What the task requires:
Rewrite the material with every "country" changed to "nation", leaving everything else as it is. Leave the pictures out of your answer.

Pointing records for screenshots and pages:
• • •

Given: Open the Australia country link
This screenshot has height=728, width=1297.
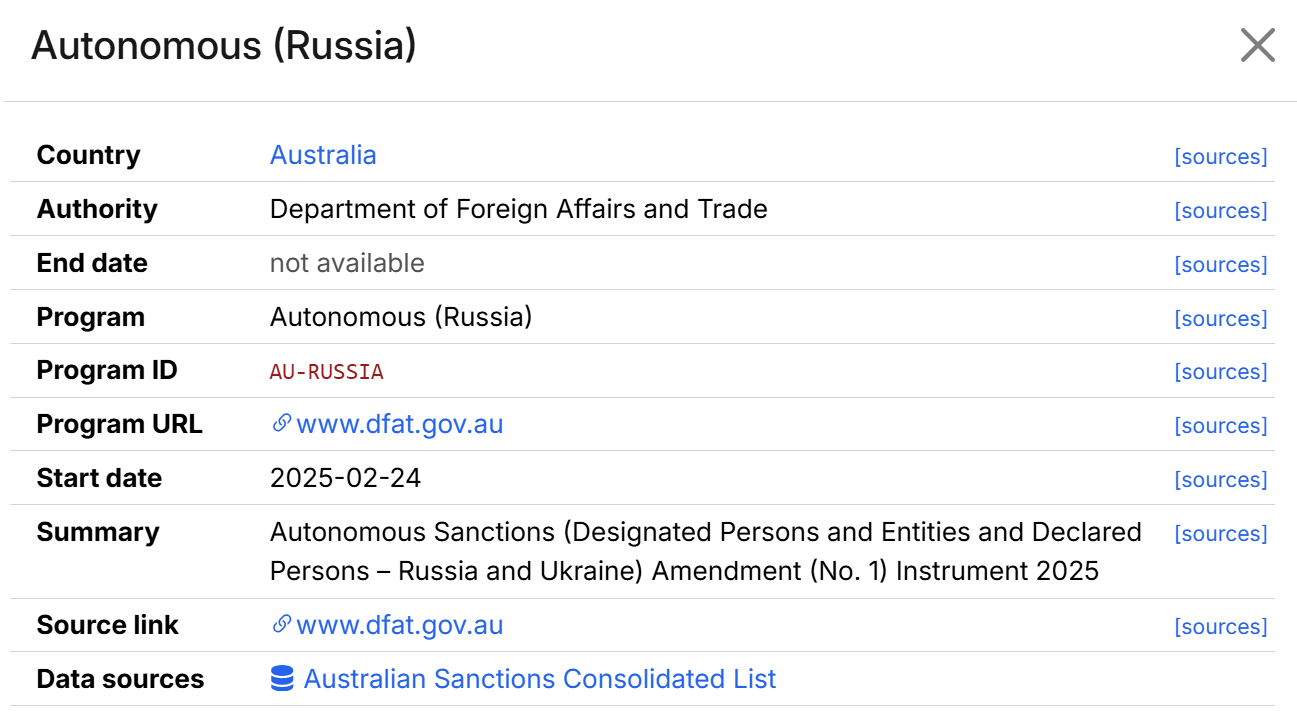Looking at the screenshot, I should tap(323, 155).
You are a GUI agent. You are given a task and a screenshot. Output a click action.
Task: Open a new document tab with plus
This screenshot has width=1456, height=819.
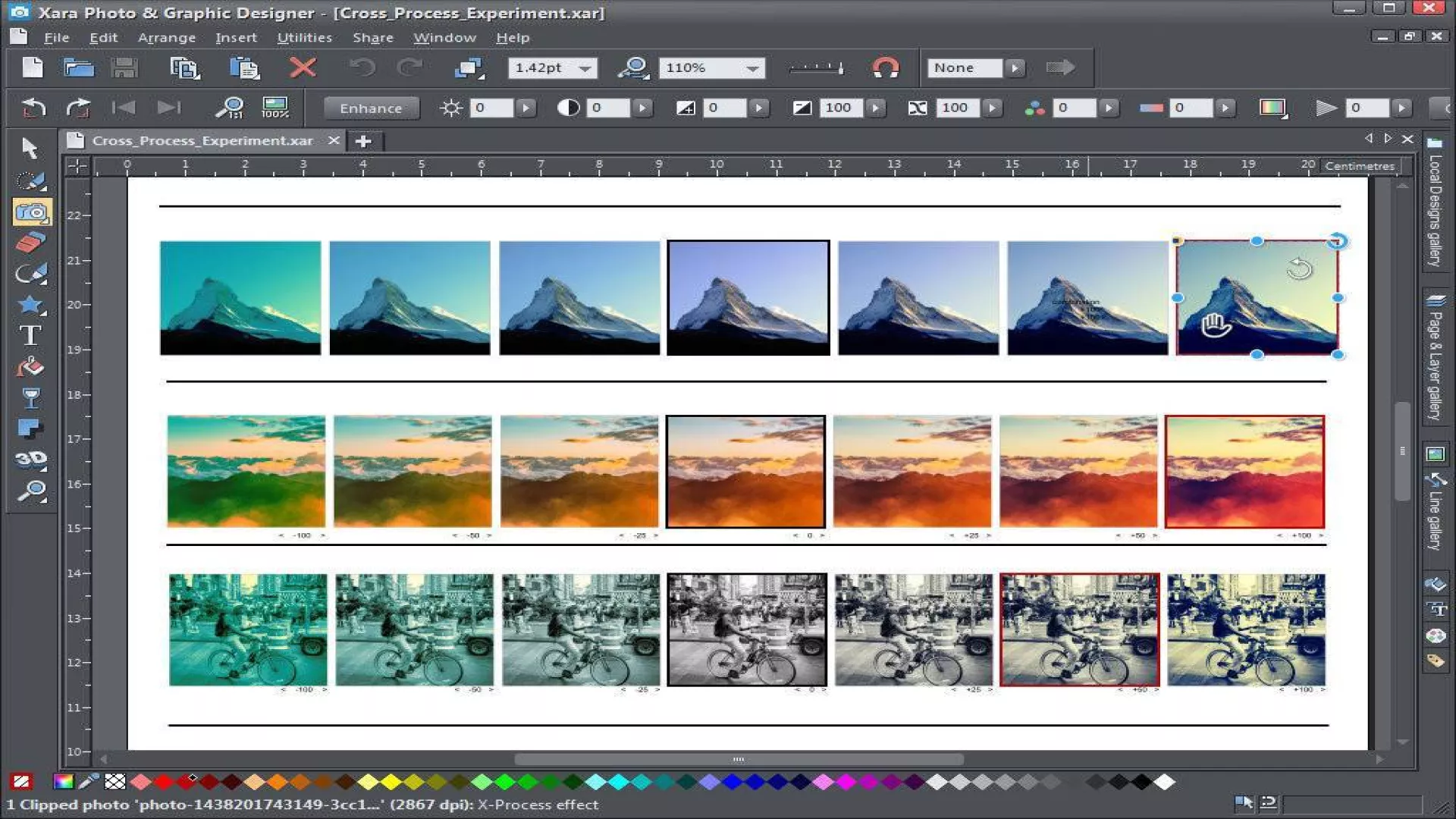click(363, 141)
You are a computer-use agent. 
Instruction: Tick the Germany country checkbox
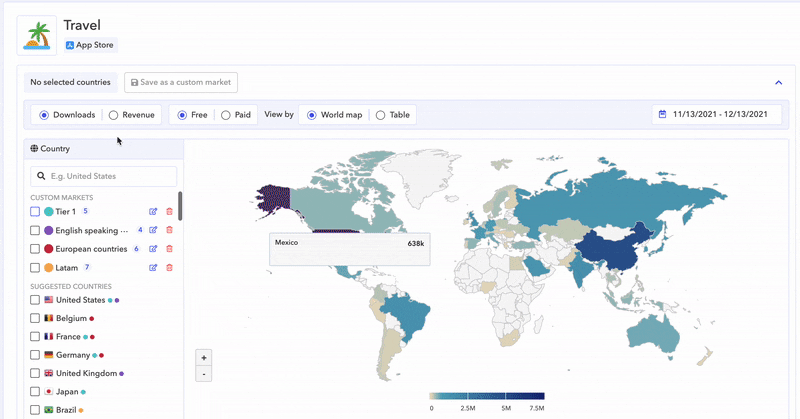coord(36,355)

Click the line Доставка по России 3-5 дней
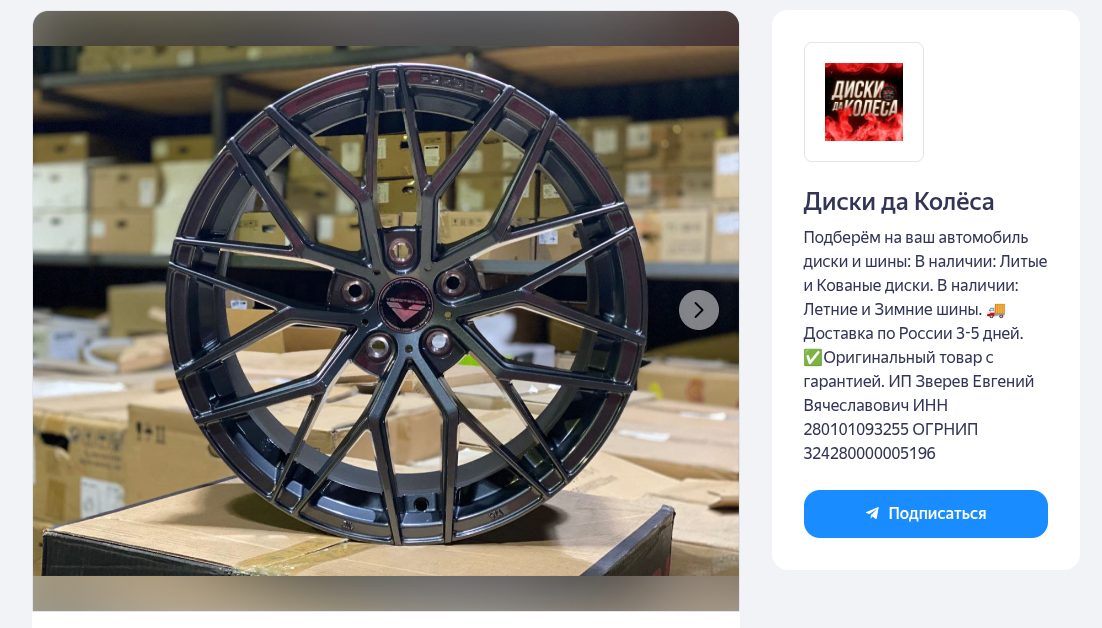coord(913,334)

• • •

Result of this exercise:
Given: Open the Australia nation link
This screenshot has height=728, width=1297.
Looking at the screenshot, I should tap(323, 155).
You are a GUI agent. You are given a task and a screenshot. Output a click action.
Task: Open a new document tab with plus
This screenshot has width=1456, height=819.
click(363, 141)
You are a computer-use agent. 
Instruction: Tick the Germany nation checkbox
coord(36,355)

Click the line Доставка по России 3-5 дней
coord(913,334)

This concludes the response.